═════ Textauszug

075 | Frau Adriana und Monsieur Vuong

Vorgestern war ich mit meinem Freund Peter zum Billard verabredet. Und zum Bier. Deshalb wollte ich mit der S-Bahn in die City fahren. Draußen lag Neuschnee und machte die Welt friedlich und den Blick milde: Kindheitserinnerungen. Weihnachtslichter. Und die Spuren vorsichtig Eilender.

An einem Haus klebten halbe Schneebälle. Das orange Rundumlicht eines Räumfahrzeuges leckte hecktisch wie der Putzteufel darüber. Aber alles blieb doch, wie es war: ein wenig Fassade und offene Stille. Nur die Gedanken vereinzelter Fußgänger schlossen manch Haustür und sahen durch Fenster, mal nach innen, mal nach außen. Meine Gedanken blickten zurück und ärgerten sich über Frau Adriani, während meine Füße wie gewöhnlich weitergingen.

Frau Adriani hatte eben noch in der Nähe des Schlosses Gripsholm die kleine Ada gequält. Sie war eine böse Frau, nicht nur zu Kindern. Dass sie es aber vor allem zu Kindern war, machte das Warum unerheblich. Dass andere Frau Adrianis Bosheit still duldeten, machte das Warum jedoch dringend erforderlich. --- Solche Gedanken machten sich meine Gedanken, statt sich schlicht auf einen schönen Abend zu freuen. Und sie lutschten wie an einem Eiszapfen an Tucholskys Satz, dass Gleichgültigkeit nur der Mangel an Phantasie sei. Ein bemerkenswerter Satz, fanden meine Gedanken und sahen aus dem Fenster: Die S-Bahn kam.
Vielleicht ist Gleichgültigkeit aber auch wie ein Erschöpfter im Schutz einer Mauer; dem die Augen ständig zufallen, obwohl oder weil er weiß, dass er wie meine Füße weiter muss. --- Nein, eigentlich nicht. Gleichgültigkeit bleibt Mangel an Mitgefühl; eine Mangelerscheinung auf jeden Fall. Man spart sich die Gefühle ("Geiz ist geil!") für sich selbst, statt sie gedankenlos woanders zu investieren. So dachten die Gedanken und wurden auch noch vom Gefühl angefeuert. Dabei gab es keinen Grund dafür außer Tucholskys Sommergeschichte, die ich mir im Übrigen ganz anders vorgestellt hatte. Besser gesagt, ich hatte sie mir gar nicht vorgestellt, wollte sie nur immer mal lesen, obwohl der Titel mir nicht gefiel.

══════════

Schreib bitte aus dem Textauszug oben den Abschnitt zwischen „Vielleicht ist Gleichgültigkeit“ und „mir nicht gefiel.“ einschließlich wortgetreu ab.

═════ Datenauszüge

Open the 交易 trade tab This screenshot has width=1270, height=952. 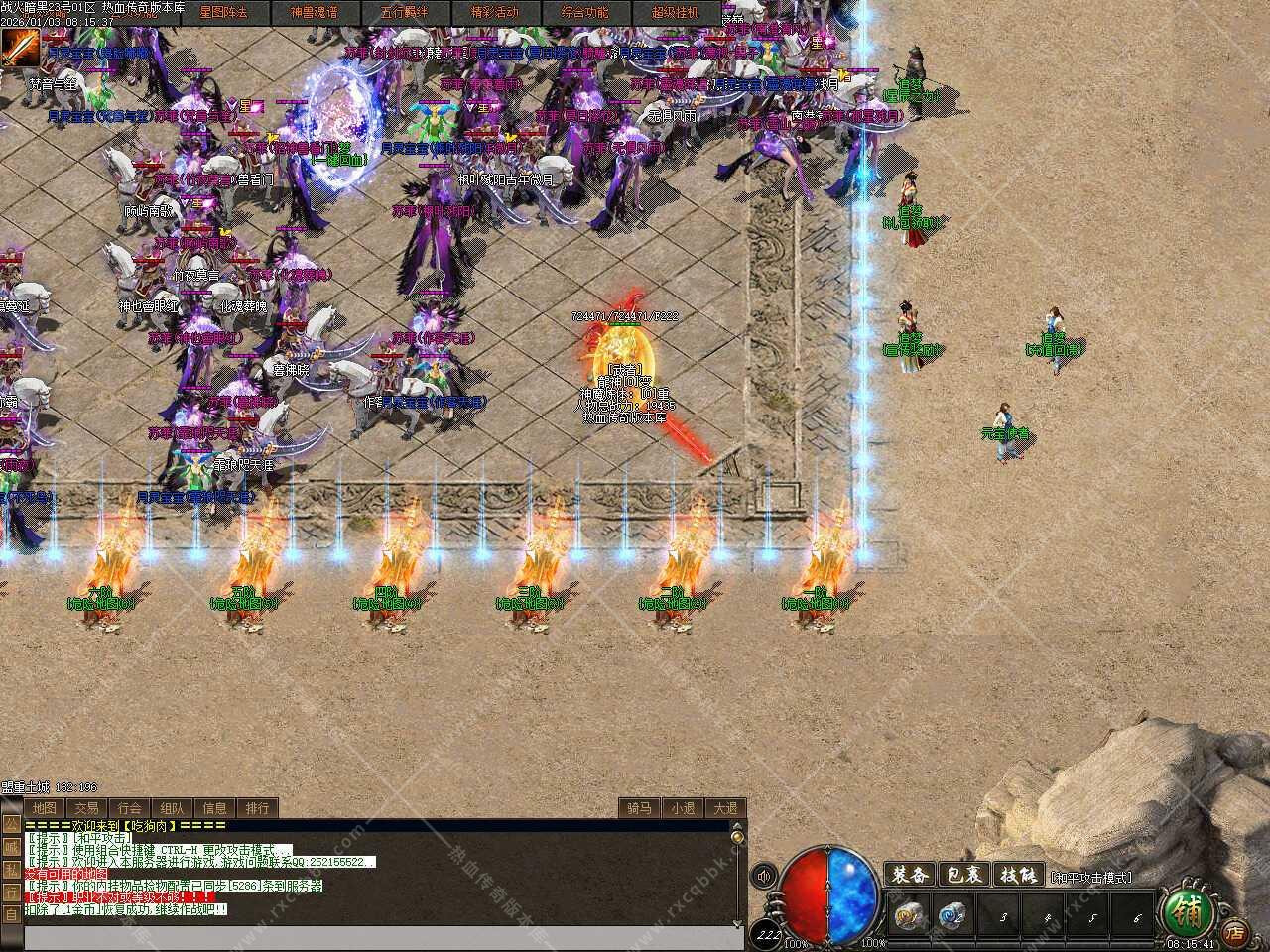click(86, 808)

══════════
═════ Datenauszüge

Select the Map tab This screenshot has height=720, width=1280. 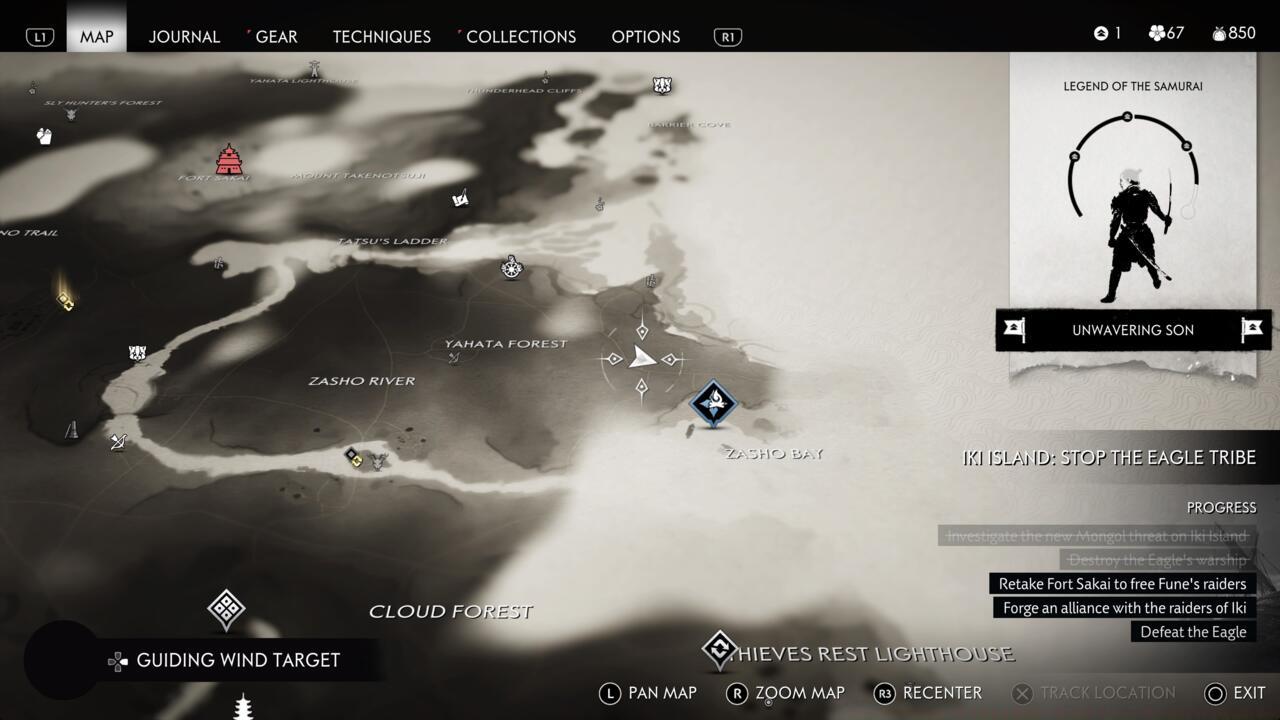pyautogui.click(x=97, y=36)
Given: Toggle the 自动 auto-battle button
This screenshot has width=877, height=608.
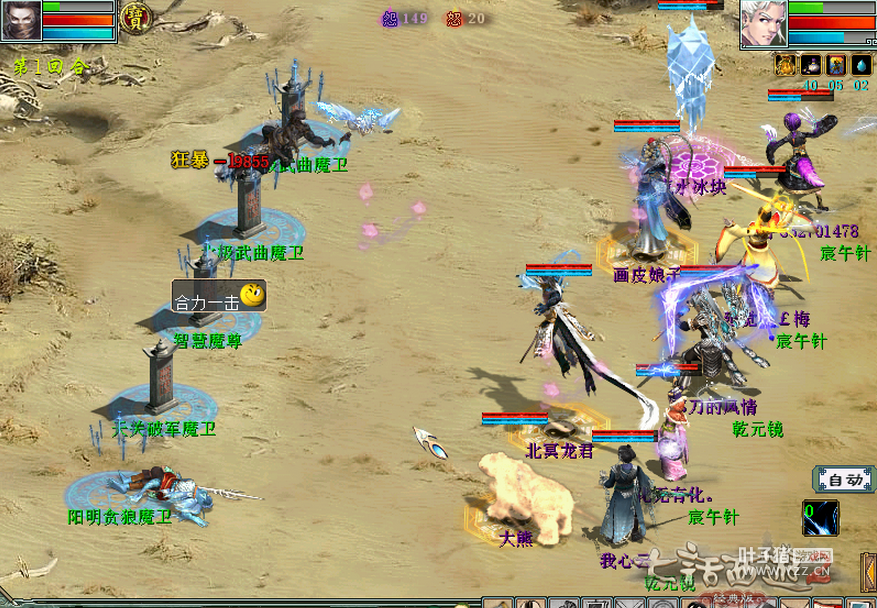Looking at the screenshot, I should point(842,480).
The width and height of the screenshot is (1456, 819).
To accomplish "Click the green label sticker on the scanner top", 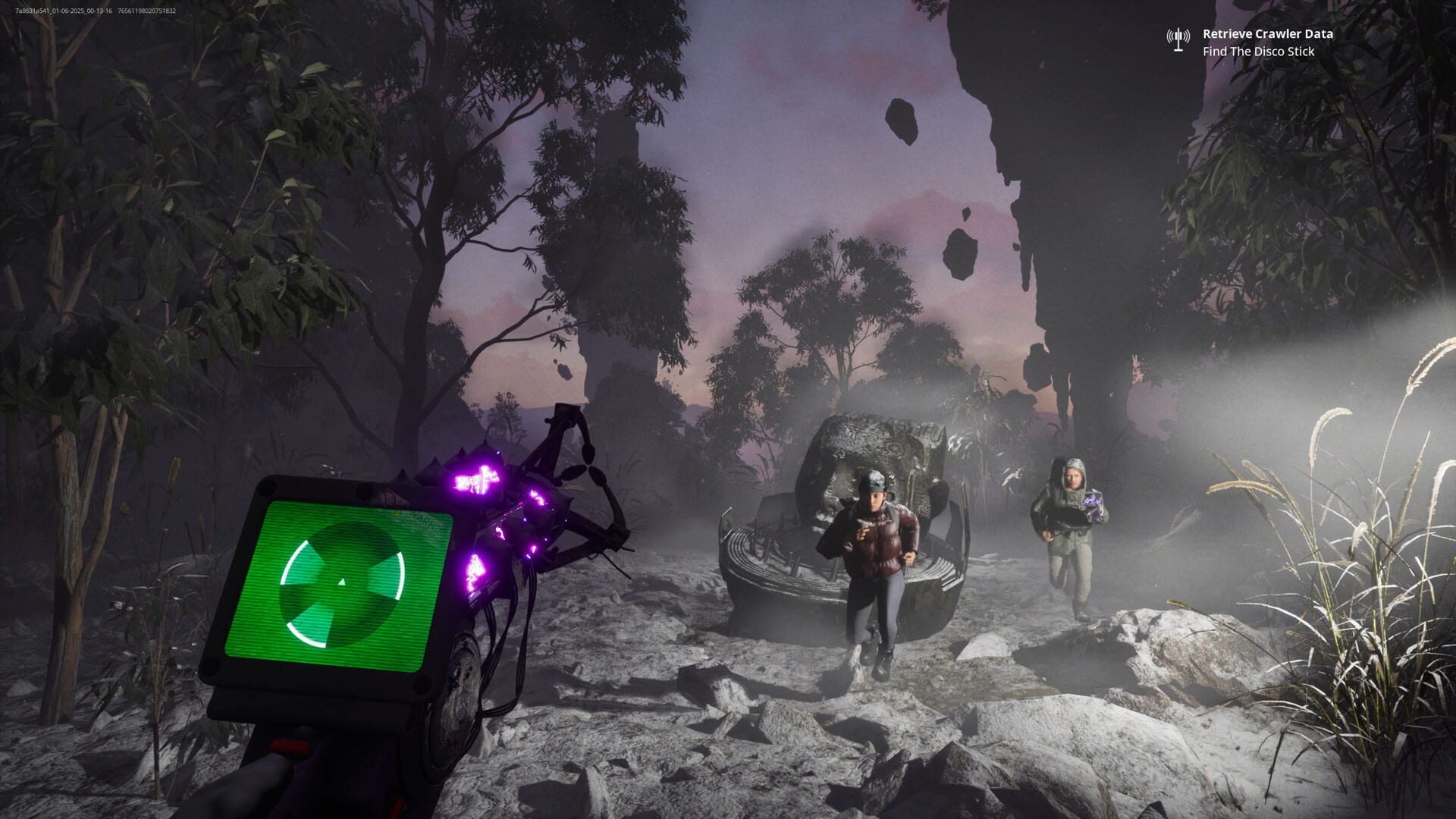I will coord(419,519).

══════════

- **Ergebnis**:
Vielleicht ist Gleichgültigkeit aber auch wie ein Erschöpfter im Schutz einer Mauer; dem die Augen ständig zufallen, obwohl oder weil er weiß, dass er wie meine Füße weiter muss. --- Nein, eigentlich nicht. Gleichgültigkeit bleibt Mangel an Mitgefühl; eine Mangelerscheinung auf jeden Fall. Man spart sich die Gefühle ("Geiz ist geil!") für sich selbst, statt sie gedankenlos woanders zu investieren. So dachten die Gedanken und wurden auch noch vom Gefühl angefeuert. Dabei gab es keinen Grund dafür außer Tucholskys Sommergeschichte, die ich mir im Übrigen ganz anders vorgestellt hatte. Besser gesagt, ich hatte sie mir gar nicht vorgestellt, wollte sie nur immer mal lesen, obwohl der Titel mir nicht gefiel.